Understanding Grantor Retained Unitrust (GRUT): Key Legal Insights
Definition & meaning
A grantor retained unitrust (GRUT) is a type of irrevocable trust created by a grantor. In this arrangement, the grantor transfers property into the trust and retains the right to receive annual payments from it. The amount of these payments varies based on the value of the property transferred. Upon the termination of the trust, any remaining assets, along with their appreciation, are distributed to designated beneficiaries. Importantly, if the grantor is alive when the trust ends, the assets and their appreciation are not included in the grantor's estate.
Legal use & context
GRUTs are primarily used in estate planning and tax strategy. They allow grantors to receive income while potentially reducing their taxable estate. This type of trust is relevant in various legal areas, including estate planning and tax law.
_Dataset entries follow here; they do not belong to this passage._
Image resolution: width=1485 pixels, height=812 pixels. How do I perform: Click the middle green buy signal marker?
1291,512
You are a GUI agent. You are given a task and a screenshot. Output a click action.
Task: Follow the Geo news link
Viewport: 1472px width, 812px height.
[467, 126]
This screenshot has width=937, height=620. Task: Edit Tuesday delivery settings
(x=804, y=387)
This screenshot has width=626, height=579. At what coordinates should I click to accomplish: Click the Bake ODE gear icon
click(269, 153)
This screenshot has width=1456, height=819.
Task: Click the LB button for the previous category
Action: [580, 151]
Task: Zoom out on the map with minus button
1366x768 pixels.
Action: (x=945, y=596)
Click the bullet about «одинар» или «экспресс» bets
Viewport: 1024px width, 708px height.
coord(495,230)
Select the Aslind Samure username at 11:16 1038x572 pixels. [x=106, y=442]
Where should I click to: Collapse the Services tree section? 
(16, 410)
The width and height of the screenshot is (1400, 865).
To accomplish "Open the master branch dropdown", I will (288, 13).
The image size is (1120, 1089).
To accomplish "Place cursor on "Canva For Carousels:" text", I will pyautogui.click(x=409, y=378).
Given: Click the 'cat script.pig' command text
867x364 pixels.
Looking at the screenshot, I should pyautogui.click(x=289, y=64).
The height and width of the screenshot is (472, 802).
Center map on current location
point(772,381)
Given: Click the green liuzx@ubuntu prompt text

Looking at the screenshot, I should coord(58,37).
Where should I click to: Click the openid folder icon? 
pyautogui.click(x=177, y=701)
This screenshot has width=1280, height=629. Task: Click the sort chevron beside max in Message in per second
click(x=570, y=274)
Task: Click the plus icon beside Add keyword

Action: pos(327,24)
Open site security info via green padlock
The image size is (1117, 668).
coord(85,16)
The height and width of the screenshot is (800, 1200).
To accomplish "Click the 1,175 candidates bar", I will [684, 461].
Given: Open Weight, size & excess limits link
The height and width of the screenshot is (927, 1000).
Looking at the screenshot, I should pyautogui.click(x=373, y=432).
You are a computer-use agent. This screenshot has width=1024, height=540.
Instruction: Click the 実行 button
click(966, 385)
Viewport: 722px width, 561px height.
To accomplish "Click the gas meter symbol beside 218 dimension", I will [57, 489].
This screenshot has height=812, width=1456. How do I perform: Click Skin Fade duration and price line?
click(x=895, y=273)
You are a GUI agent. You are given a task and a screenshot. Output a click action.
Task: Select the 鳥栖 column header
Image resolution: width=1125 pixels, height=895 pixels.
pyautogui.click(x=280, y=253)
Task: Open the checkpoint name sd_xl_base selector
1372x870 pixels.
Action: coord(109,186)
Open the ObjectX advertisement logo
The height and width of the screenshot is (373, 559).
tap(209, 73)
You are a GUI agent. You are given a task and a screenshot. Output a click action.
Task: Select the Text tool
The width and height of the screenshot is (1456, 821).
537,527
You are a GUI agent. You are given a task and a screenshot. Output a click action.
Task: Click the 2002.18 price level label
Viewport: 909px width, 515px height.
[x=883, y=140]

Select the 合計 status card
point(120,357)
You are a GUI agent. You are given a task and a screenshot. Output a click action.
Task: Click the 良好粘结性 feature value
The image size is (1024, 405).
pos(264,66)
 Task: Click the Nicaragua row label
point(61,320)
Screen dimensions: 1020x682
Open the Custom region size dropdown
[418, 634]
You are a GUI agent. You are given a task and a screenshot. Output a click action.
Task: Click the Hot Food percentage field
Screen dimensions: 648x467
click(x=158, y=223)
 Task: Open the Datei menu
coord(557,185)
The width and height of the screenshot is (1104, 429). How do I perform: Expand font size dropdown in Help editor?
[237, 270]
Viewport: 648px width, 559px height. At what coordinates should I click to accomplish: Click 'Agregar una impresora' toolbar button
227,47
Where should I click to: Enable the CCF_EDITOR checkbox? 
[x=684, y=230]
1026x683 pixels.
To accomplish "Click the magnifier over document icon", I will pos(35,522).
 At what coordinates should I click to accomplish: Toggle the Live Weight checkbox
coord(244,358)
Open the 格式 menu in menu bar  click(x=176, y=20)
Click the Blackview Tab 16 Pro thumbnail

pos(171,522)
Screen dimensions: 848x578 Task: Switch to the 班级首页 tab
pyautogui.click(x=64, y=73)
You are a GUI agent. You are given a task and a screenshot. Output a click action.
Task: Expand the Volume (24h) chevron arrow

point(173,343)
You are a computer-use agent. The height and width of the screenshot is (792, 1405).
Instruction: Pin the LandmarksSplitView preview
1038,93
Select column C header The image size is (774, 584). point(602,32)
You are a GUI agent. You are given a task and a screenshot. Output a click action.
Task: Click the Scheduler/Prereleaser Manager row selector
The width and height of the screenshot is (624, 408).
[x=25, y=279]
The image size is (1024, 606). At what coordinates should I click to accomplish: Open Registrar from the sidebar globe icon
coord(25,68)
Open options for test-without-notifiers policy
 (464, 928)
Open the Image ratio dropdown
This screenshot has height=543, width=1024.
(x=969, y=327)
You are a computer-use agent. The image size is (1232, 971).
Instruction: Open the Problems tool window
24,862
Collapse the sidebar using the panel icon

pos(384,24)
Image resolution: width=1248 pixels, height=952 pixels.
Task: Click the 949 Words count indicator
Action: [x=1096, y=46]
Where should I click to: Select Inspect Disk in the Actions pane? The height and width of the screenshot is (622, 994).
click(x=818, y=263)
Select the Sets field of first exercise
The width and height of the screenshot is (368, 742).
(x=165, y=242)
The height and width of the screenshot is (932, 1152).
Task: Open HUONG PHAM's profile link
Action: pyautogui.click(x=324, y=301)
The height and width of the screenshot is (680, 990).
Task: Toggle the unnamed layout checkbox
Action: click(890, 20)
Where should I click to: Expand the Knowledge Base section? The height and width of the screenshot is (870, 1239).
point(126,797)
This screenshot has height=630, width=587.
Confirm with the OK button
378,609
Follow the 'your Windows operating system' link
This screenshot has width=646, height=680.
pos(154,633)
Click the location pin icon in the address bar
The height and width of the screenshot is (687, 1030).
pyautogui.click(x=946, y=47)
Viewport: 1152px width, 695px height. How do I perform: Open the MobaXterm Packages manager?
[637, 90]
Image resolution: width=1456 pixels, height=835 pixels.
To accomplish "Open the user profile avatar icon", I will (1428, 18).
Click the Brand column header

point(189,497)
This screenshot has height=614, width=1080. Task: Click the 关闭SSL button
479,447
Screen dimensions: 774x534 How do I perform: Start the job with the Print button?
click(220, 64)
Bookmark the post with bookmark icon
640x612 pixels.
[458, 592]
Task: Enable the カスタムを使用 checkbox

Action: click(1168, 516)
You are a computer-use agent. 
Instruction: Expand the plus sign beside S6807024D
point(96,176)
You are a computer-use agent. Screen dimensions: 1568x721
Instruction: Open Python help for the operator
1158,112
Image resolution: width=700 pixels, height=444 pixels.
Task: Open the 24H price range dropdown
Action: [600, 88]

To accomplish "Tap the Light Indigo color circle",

Individuals can manage GRUTs with the help of legal forms and templates available through services like US Legal Forms, which provide resources drafted by qualified attorneys.
Real-world examples
Here are a couple of examples of abatement:
Example 1: A grantor transfers real estate valued at $1 million into a GRUT. They receive annual payments based on the property's value. After 10 years, the property appreciates to $1.5 million, and upon the trust's termination, the beneficiaries receive the appreciated value.
Example 2: (hypothetical example) A grantor places stocks worth $500,000 into a GRUT, receiving annual payments. If the stock value doubles, the beneficiaries will receive the full appreciated amount after the trust ends, provided the grantor is still alive.